Feliz Dia às Mães de pessoas e de si mesmas

Estava aqui pensando sobre maternidade. Não disse definitivamente que não quero ser mãe, hoje não me sinto pronta para gerar uma pessoa e ao mesmo tempo há um relógio biológico rodando os ponteiros. Mas já pensei e ainda penso muito no que é a maternidade e no que seria esse ato de “maternar”, além do gerar uma criança.

O ser mãe é uma cobrança desde criança, aliás, desde crianças, as meninas já são mães de bonecas, que choram, se sujam, querem comer, querem abraço… Há toda essa cobrança social, mais do que empurrada goela abaixo.

Ao longo da vida, refletindo muito e em muitos momentos sendo levada ao ambiente da maternidade (principalmente no campo da pesquisa e até profissional), entendo a maternidade como muito além do útero e muito além do gerar uma pessoa.

Você, assim como eu, já deve ter conhecido alguém que precisou “arrancar” o útero (foi essa a expressão que ouvi), assim como já vi filmes em que as personagens viviam o dilema de não poder, por alguma razão, ser mãe e todo um estigma social perambulando como uma sombra sobre as suas vidas.

Esse estigma social teima em perambular sobre a vida de toda mulher. Ser mãe de uma pessoa, por exemplo, não garante que essa mulher estará livre dessa sombra, pelo contrário, as cobranças serão outras, sobre como cuida, sobre como faz ou não, sobre se amamentou ou não, se foi cesariana, normal ou natural, se é mãe solo ou não…

A verdade é que ser mãe de uma pessoa ou apenas de si mesma não isenta nenhuma mulher de ter de lidar com as eternas cobranças sociais. A diferença é que hoje essas cobranças se tornam menos dolorosas, porque temos conseguido, ainda com muitas falhas, nos unir mais, dialogar mais. Claro, estou aqui escrevendo como mulher branca, cis, de um lugar de privilégios e, sim, é preciso sempre pontuar isso quando se fala em ser feminino.

Quando li Simone de Beauvoir pela primeira vez, tive uma sensação muito boa de que o nascimento era interno, a maternidade, esse privilégio feminino, estava além do útero, estava no parir a si mesma no mundo, na sociedade.

Nem todas as mulheres escolheram ser mães, alguns filhos vieram ao mundo porque era mesmo a ‘vontade de Deus’. Outras escolheram, quiseram muito, fizeram tratamentos, promessas, trabalhos com orixás. Muitas morreram, porque não quiseram e não tinham apoio no país para escolher não gerar.

Ser mãe, a meu ver, é um cuidado muito pertinente e próprio de nós mulheres. Até aquelas que se dizem não maternais, como eu, em algum momento da vida, senão em muitos, estão cuidando de alguma maneira de si mesmas e tentando ser para si mesmas, uma boa cuidadora.
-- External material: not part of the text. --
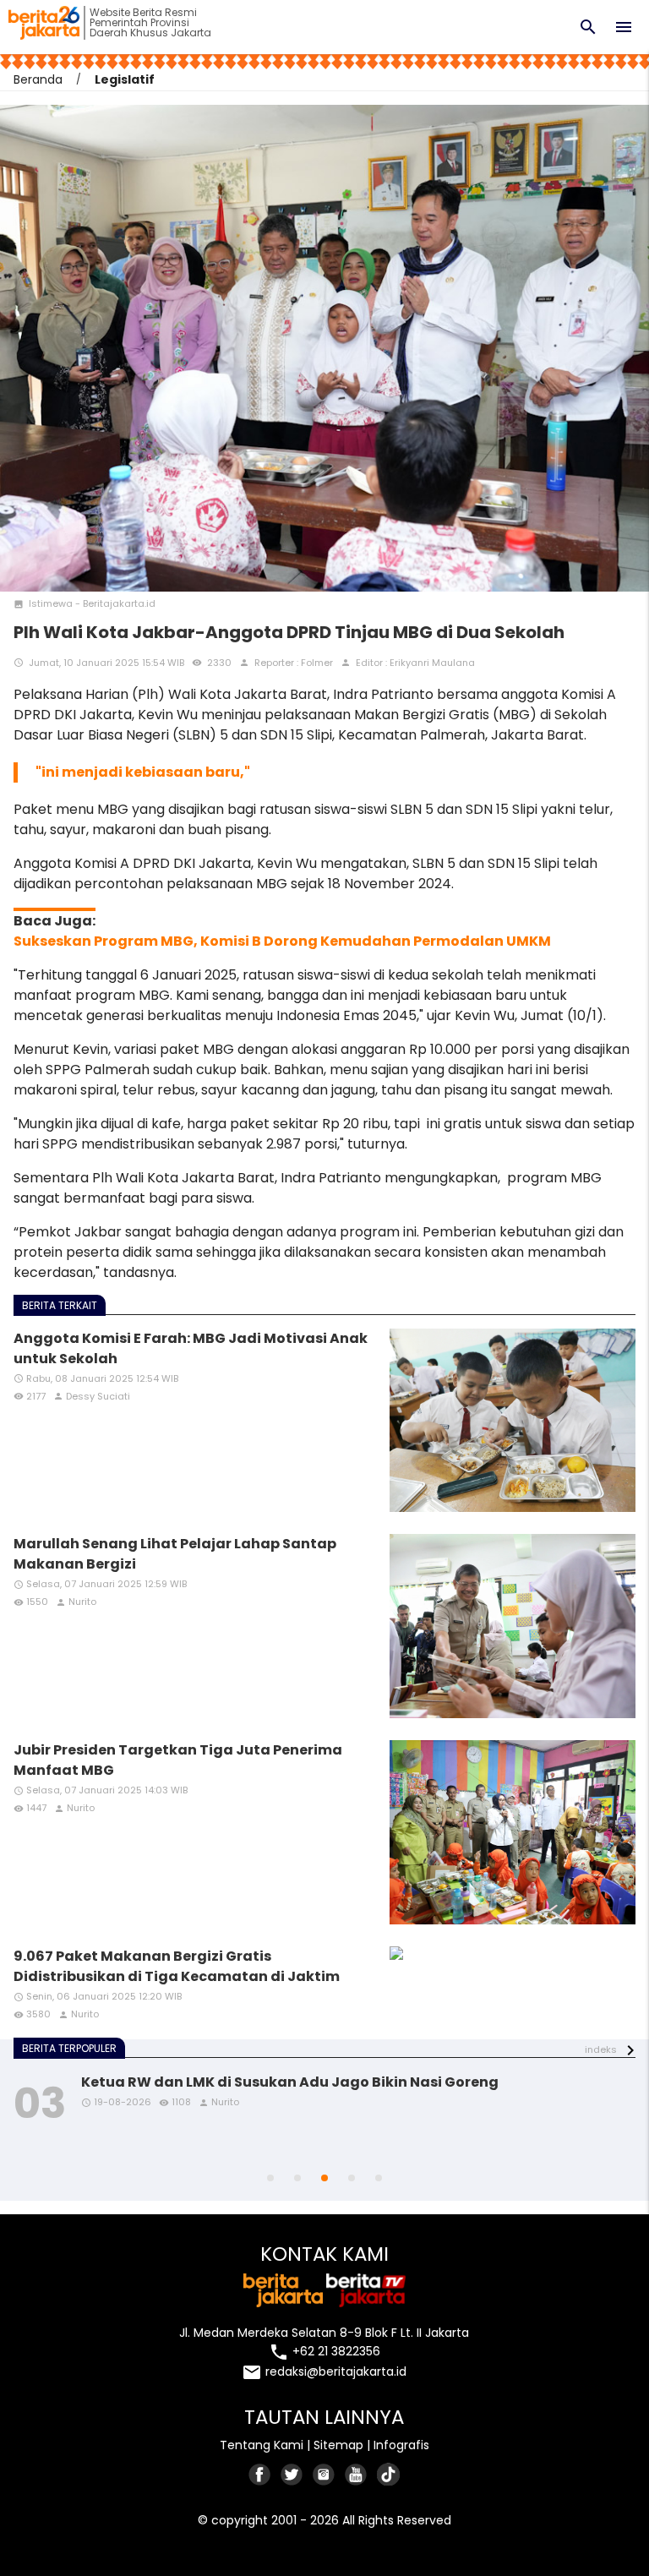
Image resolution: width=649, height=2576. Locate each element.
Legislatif (125, 79)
Hoje escrevo sobre maternidade sob uma perspectiva de dar as mãos. Mulheres que são mães de pessoas, mulheres que escolheram não ser mães ou, que como eu, ainda não escolheram, estão deixando o relógio rodar… Mas maternar é algo muito mais complexo. O ser feminino pode cuidar, pode ser mãe em diferentes contextos, em diferentes etapas da vida e não propriamente de pessoas.
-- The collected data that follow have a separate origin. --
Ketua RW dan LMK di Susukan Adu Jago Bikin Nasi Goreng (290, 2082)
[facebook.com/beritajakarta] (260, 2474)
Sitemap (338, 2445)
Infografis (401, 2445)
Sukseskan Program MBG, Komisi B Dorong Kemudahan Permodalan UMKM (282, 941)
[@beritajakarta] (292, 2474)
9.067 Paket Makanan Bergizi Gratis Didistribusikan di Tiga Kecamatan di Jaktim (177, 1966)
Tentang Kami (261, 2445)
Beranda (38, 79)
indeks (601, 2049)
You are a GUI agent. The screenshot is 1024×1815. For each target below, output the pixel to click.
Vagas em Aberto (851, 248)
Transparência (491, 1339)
Meus projetos são como filhos queridos, nascem com muita dor e amor. Meus livros são como filhos, nasceram também de muita dor e amor.

O que eu quero com esse texto é levantar questionamentos. Posso ser mãe sem nunca ter filhos. Maternidade é um cuidado que vem como algo sagrado no ser feminino.

O filho nasce e já se sabe o que fazer? É o que dizem, mas já vi muitas mulheres dizerem que não é assim, já vi muitas mulheres desabafando sobre se sentirem incompreendidas ou invisíveis como se o único papel na vida fosse esse.

De alguma maneira a sociedade predominantemente machista ainda acredita que esse é o papel da mulher, mas o papel é não ter papel. É seguir o próprio caminho, é fazer escolhas que possam custar um preço alto ou um cálice de delícias que só pode ser saboreado por si mesma.

Seja como mãe de uma pessoa ou não, que possamos resgatar esse maternar, que é esse cuidado, que primeiro se estende a si e depois ao outro, com ou sem útero.